Simon Riggs wrote:
> On Fri, 2008-01-04 at 10:22 +0000, Richard Huxton wrote:
>> Simon Riggs wrote:
>>> We would keep a dynamic visibility map at *segment* level, showing which
>>> segments have all rows as 100% visible. No freespace map data would be
>>> held at this level.
>> Small dumb-user question.
>>
>> I take it you've considered some more flexible consecutive-run-of-blocks
>> unit of flagging rather than file-segments. That obviously complicates
>> the tracking but means you can cope with infrequent updates as well as
>> mark most of the "most recent" segment for log-style tables.
>
> I'm writing the code to abstract that away, so yes.
>
> Now you mention it, it does seem straightforward to have a table storage
> parameter for partition size, which defaults to 1GB. The partition size
> is simply a number of consecutive blocks, as you say.
>
> The smaller the partition size the greater the overhead of managing it.
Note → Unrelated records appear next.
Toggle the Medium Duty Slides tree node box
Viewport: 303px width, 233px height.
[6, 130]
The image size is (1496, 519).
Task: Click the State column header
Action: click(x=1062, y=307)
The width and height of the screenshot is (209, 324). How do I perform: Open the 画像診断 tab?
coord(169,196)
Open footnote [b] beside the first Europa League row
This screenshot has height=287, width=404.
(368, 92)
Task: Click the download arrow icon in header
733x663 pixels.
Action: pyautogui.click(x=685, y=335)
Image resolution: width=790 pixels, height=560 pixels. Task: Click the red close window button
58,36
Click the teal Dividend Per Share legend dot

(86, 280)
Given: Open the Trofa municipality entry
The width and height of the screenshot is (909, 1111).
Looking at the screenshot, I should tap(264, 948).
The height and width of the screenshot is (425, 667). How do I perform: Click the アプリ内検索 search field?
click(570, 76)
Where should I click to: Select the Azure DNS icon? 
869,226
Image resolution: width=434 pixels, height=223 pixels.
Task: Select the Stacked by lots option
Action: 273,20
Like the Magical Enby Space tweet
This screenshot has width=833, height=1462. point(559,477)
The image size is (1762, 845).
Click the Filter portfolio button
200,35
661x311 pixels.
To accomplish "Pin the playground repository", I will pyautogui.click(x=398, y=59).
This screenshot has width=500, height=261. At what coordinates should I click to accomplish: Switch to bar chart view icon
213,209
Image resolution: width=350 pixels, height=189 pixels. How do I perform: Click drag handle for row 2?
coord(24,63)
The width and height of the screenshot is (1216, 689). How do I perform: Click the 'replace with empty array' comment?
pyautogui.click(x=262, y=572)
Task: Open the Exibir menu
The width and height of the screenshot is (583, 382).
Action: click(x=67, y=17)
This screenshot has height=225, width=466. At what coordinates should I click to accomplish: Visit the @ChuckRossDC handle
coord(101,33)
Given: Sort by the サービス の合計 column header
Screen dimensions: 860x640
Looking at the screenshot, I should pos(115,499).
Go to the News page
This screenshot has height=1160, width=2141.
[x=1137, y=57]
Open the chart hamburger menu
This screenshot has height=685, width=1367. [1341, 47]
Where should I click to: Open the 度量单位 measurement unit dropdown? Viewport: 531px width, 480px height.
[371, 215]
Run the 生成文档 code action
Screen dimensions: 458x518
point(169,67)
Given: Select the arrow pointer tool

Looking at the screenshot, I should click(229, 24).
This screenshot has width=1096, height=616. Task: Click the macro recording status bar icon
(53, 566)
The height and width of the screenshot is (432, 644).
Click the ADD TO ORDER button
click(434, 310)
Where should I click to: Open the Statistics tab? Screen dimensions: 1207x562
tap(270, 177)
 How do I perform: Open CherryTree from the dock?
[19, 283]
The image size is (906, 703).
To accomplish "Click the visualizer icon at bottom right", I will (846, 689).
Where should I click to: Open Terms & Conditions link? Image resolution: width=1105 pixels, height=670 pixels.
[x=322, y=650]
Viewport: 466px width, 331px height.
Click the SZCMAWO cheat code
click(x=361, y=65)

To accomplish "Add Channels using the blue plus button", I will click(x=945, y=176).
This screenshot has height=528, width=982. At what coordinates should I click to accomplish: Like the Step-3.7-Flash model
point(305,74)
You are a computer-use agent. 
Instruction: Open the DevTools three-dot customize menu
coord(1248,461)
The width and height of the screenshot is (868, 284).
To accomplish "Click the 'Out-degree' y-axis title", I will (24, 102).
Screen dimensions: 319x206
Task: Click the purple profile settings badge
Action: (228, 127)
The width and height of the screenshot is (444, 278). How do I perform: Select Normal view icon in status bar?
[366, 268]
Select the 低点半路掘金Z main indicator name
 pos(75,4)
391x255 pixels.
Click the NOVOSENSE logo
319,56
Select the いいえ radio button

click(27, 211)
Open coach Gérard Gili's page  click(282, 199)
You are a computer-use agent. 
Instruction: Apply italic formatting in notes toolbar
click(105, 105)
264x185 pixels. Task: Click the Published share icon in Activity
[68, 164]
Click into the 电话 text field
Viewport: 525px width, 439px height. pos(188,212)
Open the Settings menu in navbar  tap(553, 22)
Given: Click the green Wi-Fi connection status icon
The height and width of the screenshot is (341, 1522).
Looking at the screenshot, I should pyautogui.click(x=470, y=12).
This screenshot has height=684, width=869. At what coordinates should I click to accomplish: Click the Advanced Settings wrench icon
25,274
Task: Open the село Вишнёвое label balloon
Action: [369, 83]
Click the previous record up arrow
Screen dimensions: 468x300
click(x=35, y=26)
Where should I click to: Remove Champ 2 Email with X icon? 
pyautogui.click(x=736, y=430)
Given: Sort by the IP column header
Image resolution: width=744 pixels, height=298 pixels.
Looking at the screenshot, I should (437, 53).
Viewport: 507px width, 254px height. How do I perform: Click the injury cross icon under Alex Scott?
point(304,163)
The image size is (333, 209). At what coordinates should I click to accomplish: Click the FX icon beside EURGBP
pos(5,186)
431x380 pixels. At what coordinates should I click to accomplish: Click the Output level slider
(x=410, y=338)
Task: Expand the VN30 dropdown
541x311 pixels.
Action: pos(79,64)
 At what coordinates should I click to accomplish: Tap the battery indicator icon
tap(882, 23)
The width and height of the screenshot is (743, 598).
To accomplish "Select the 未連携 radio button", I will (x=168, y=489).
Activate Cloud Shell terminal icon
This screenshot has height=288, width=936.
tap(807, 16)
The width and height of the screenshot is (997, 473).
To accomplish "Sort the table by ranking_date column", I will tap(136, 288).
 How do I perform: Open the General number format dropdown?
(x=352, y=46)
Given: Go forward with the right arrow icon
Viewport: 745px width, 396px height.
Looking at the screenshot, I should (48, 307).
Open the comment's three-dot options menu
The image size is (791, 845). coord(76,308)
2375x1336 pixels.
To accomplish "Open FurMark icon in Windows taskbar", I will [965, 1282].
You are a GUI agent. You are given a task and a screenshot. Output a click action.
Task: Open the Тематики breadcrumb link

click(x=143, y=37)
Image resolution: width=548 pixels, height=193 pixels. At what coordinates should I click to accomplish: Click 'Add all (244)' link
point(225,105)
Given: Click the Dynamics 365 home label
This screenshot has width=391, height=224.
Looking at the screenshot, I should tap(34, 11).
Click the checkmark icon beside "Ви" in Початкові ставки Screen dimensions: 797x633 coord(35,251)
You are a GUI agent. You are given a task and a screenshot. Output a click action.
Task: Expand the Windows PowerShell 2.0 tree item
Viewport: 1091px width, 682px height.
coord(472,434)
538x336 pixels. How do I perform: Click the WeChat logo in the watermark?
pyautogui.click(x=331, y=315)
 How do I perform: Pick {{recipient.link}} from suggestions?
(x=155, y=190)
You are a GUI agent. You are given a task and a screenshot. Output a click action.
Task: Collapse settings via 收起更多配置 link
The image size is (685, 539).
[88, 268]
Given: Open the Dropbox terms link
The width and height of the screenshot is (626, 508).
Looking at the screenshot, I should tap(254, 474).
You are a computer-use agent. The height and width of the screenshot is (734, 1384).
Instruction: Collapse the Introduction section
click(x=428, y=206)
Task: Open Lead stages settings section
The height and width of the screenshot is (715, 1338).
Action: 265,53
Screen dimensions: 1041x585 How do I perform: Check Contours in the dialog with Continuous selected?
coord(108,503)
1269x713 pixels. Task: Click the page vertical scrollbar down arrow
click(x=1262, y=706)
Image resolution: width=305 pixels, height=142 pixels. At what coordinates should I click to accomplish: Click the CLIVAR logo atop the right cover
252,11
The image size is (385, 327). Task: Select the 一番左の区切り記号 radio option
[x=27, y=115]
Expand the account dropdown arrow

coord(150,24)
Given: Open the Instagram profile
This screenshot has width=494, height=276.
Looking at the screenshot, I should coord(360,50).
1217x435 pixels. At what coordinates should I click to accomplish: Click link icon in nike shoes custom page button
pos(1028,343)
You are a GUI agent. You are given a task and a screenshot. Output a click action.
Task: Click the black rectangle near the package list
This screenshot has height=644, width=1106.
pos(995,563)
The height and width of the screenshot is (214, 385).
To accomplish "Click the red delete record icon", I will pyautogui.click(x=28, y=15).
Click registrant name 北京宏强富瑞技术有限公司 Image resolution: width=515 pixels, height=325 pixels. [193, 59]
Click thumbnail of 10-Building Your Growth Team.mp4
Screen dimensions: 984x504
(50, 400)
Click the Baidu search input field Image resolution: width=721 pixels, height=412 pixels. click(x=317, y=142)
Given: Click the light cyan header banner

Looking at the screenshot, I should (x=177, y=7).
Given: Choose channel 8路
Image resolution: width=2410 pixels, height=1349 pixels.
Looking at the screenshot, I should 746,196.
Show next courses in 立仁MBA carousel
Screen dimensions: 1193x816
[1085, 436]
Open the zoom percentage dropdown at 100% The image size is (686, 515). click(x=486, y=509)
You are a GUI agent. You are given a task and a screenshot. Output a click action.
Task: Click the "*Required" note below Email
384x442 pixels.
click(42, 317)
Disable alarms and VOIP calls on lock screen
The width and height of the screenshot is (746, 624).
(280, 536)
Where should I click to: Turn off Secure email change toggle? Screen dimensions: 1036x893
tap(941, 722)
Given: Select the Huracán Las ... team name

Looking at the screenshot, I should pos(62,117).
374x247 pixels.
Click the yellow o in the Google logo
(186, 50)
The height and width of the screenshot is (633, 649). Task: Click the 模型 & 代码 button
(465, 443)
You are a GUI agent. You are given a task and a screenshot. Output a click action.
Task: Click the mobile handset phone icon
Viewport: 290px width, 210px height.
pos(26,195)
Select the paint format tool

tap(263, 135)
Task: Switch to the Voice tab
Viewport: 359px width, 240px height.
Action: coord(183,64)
Oh, obviously, but with smaller partition sizes this also becomes useful
for low-end systems as well as high-end ones. Skipping 80% of a seq-scan
on a date-range query is a win for even small (by your standards)
tables. I shouldn't be surprised if the sensible-number-of-partitions
remained more-or-less constant as you scaled the hardware, but the
partition size grew.
> Also I've been looking at read-only tables and compression, as you may
> know. My idea was that in the future we could mark segments as either
> - read-only
> - compressed
> - able to be shipped off to hierarchical storage
>
> Those ideas work best if the partitioning is based around the physical
> file sizes we use for segments.
I can see why you've chosen file segments. It certainly makes things easier.
Hmm - thinking about the date-range scenario above, it occurs to me that for seq-scan purposes the correct partition
sizedepends upon the
data value you are interested in. What I want to know is what blocks Jan
07 covers (or rather what blocks it doesn't) rather than knowing blocks
1-9999999 cover 2005-04-12 to 2007-10-13. Of course that means that
you'd eventually want different partition sizes tracking visibility for
different columns (e.g. id, timestamp).
I suspect the same would be true for read-only/compressed/archived
flags, but I can see how they are tightly linked to physical files
(particularly the last two).
-- Richard Huxton Archonet Ltd